OpenSSL includes a leaf certificate in a certificate chain when it's a
client, but doesn't when it's a server. This is also reflected in the
serialisation of sessions.
This change makes the internal semantics consistent: the leaf is always
included in the chain in memory, and never duplicated when serialised.

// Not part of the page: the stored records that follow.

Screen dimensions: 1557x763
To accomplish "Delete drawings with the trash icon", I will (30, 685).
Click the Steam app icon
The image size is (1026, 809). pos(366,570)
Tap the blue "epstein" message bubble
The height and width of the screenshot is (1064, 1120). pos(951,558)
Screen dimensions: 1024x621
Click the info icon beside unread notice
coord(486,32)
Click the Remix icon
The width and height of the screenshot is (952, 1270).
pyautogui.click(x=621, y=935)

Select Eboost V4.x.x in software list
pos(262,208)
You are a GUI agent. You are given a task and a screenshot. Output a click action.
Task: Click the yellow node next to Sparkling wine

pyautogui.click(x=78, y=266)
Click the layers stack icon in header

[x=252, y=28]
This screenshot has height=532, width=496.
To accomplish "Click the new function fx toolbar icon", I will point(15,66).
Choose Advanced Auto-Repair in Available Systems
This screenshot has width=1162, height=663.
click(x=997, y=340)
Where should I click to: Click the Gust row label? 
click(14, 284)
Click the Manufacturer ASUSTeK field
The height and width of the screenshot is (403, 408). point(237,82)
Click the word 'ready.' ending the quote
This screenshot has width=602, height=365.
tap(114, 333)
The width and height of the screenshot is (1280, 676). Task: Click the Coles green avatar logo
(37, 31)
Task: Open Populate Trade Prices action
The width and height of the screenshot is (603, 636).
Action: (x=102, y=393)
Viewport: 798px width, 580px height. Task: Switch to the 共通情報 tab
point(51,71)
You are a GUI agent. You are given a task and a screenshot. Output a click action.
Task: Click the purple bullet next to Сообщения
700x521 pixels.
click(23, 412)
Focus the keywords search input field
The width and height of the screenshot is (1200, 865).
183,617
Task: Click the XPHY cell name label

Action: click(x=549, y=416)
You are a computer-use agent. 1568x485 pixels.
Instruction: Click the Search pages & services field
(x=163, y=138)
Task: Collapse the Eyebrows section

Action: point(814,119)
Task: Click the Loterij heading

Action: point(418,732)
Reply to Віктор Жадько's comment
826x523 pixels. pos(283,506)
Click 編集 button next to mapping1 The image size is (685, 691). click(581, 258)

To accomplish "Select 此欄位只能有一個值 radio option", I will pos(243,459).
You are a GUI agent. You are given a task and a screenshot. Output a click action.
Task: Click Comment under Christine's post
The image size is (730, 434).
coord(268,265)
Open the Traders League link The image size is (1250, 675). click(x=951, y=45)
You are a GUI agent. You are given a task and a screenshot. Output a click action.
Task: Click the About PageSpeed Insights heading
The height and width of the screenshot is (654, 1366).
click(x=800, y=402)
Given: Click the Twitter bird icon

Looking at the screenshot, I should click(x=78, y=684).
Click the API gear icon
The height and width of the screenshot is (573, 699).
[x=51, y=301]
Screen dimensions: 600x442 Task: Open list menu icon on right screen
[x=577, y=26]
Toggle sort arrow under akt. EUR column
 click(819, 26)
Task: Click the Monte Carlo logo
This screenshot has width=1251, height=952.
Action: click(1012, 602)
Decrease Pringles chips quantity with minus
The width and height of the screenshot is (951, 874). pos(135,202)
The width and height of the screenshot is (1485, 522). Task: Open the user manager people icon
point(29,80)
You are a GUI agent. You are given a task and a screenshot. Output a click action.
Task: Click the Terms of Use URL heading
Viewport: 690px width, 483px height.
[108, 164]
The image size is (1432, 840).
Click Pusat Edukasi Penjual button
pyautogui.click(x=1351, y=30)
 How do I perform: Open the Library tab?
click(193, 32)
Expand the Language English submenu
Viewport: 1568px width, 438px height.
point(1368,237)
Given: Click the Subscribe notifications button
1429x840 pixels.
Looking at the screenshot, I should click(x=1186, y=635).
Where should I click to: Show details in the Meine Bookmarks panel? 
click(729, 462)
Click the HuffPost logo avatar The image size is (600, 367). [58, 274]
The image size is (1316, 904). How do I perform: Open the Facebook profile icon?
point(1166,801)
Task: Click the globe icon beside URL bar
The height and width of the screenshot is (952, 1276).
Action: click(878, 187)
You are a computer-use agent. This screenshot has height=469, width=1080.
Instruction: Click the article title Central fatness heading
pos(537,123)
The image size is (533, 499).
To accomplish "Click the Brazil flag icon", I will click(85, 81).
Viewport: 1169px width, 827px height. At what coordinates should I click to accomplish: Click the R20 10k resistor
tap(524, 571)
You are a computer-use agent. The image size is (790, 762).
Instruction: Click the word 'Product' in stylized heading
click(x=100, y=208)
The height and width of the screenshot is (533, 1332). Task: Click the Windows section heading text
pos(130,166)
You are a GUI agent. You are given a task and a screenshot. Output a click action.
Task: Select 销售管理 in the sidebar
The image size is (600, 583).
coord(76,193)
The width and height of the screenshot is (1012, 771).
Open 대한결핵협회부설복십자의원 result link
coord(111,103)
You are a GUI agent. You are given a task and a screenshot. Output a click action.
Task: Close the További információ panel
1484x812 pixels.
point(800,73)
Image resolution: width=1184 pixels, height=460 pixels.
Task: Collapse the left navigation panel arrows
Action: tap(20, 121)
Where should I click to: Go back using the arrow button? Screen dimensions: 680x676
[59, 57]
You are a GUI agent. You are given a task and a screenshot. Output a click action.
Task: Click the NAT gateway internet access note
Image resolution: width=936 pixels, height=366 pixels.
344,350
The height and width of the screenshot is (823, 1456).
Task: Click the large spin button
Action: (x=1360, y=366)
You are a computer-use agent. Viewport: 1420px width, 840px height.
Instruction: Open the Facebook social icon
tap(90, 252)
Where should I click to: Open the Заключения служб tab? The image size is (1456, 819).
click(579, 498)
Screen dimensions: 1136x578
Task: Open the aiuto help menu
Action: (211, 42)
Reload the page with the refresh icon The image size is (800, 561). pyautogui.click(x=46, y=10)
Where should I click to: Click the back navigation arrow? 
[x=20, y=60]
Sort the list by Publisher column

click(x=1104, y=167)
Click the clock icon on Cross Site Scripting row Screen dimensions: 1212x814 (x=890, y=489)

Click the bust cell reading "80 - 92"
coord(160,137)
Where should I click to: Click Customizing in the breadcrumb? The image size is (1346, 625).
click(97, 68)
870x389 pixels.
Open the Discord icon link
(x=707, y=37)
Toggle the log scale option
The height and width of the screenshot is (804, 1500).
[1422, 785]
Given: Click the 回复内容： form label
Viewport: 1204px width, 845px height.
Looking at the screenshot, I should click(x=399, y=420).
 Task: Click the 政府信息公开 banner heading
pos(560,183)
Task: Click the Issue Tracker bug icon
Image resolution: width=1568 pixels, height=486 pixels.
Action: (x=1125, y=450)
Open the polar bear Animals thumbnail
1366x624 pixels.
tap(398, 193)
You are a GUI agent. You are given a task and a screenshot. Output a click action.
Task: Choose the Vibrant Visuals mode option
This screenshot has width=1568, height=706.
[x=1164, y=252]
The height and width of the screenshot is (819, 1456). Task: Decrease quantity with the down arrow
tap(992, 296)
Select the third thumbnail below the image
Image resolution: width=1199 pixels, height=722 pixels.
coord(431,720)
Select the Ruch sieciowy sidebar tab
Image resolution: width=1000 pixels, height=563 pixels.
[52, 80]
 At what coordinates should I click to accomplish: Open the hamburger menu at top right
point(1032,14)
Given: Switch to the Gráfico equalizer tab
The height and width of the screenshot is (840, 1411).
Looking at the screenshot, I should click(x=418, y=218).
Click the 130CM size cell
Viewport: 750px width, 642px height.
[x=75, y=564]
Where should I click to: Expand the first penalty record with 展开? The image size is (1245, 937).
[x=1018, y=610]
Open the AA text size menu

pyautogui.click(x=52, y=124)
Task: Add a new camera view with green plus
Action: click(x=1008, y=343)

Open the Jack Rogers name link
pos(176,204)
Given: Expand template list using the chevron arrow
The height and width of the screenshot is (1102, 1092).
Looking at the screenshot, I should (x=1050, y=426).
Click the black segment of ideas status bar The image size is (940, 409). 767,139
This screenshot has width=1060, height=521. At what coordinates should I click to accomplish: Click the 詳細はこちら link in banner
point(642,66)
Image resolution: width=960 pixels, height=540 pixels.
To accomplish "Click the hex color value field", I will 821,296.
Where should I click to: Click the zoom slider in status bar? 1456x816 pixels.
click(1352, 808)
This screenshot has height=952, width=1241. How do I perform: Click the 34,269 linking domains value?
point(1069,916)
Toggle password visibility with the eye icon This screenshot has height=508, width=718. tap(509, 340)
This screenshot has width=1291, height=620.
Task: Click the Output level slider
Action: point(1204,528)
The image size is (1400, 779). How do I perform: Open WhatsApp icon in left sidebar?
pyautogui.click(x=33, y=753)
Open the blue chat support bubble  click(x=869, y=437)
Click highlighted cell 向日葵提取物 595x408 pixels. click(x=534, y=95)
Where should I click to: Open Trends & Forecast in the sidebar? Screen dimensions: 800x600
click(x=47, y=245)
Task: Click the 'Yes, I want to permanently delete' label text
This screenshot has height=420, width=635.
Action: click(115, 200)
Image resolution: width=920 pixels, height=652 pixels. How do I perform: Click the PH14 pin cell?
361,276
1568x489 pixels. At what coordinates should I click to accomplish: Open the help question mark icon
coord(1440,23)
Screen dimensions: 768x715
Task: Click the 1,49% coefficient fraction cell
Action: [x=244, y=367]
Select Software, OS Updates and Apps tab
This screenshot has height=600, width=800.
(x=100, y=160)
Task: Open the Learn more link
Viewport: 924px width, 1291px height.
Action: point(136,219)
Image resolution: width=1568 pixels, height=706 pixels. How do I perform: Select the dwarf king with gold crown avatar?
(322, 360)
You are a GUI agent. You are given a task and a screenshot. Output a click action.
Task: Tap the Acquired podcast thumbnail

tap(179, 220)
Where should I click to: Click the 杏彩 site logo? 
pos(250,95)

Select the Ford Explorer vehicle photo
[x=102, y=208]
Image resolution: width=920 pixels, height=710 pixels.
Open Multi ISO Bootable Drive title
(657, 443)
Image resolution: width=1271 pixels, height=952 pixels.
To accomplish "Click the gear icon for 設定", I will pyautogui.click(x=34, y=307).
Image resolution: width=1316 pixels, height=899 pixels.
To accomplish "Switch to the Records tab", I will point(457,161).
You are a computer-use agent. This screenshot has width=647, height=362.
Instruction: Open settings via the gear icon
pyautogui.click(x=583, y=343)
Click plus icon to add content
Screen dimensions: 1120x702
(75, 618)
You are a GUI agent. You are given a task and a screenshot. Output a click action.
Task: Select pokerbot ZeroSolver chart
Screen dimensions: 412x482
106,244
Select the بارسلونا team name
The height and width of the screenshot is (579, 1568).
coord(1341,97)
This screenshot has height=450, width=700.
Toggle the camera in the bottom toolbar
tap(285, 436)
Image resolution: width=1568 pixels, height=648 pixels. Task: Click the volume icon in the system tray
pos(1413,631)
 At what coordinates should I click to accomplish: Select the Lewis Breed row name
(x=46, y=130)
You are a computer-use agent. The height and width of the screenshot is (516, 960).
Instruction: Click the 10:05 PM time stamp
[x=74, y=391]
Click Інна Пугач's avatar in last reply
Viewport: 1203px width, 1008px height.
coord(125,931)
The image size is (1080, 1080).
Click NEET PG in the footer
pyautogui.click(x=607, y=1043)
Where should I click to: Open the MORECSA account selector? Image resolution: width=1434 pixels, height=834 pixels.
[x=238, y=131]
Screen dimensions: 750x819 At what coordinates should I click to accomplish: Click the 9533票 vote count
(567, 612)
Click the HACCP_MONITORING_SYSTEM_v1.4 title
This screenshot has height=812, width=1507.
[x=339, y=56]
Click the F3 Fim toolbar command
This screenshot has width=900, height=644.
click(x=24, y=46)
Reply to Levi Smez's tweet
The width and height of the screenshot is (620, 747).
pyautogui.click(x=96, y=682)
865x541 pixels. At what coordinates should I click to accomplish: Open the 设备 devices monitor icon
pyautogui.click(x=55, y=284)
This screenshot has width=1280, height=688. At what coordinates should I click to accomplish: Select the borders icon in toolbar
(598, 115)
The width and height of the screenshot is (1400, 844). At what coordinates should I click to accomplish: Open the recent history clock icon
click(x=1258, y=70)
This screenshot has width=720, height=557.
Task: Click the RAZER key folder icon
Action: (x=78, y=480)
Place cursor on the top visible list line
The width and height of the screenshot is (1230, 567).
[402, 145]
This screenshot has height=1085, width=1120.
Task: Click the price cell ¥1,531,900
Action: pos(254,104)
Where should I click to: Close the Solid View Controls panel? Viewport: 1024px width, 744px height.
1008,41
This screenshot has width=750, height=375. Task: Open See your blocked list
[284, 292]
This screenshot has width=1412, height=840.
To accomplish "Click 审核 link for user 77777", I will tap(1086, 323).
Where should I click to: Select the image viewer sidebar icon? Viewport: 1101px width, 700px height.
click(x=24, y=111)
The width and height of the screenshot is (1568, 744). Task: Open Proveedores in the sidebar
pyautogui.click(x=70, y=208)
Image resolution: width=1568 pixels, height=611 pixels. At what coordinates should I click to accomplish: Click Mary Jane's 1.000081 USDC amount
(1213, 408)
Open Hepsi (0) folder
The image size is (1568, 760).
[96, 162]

To maintain the same API, SSL_get_peer_cert_chain will construct a copy
of the chain without the leaf if needed.
Since the serialised format of a client session has changed, an
|is_server| boolean is added to the ASN.1 that defaults to true. Thus
any old client sessions will be parsed as server sessions and (silently)
discarded by a client.
Change-Id: Ibcf72bc8a130cedb423bc0fd3417868e0af3ca3e
Reviewed-on: https://boringssl-review.googlesource.com/12704
Reviewed-by: Adam Langley <agl@google.com>
Commit-Queue: Adam Langley <agl@google.com>
CQ-Verified: CQ bot account: commit-bot@chromium.org <commit-bot@chromium.org>
diff --git a/ssl/handshake_client.c b/ssl/handshake_client.c
index bae5365..59fefc4 100644
--- a/ssl/handshake_client.c
+++ b/ssl/handshake_client.c
@@ -756,7 +756,8 @@
* version, drop it. */
if (ssl->session != NULL) {
uint16_t session_version;
- if (!ssl->method->version_from_wire(&session_version,
+ if (ssl->session->is_server ||
+ !ssl->method->version_from_wire(&session_version,
ssl->session->ssl_version) ||
(session_version < TLS1_3_VERSION &&
ssl->session->session_id_length == 0) ||
@@ -1059,10 +1060,10 @@
goto err;
}
- /* NOTE: Unlike the server half, the client's copy of |x509_chain| includes
- * the leaf. */
sk_X509_pop_free(ssl->s3->new_session->x509_chain, X509_free);
ssl->s3->new_session->x509_chain = chain;
+ sk_X509_pop_free(ssl->s3->new_session->x509_chain_without_leaf, X509_free);
+ ssl->s3->new_session->x509_chain_without_leaf = NULL;
X509_free(ssl->s3->new_session->x509_peer);
X509_up_ref(leaf);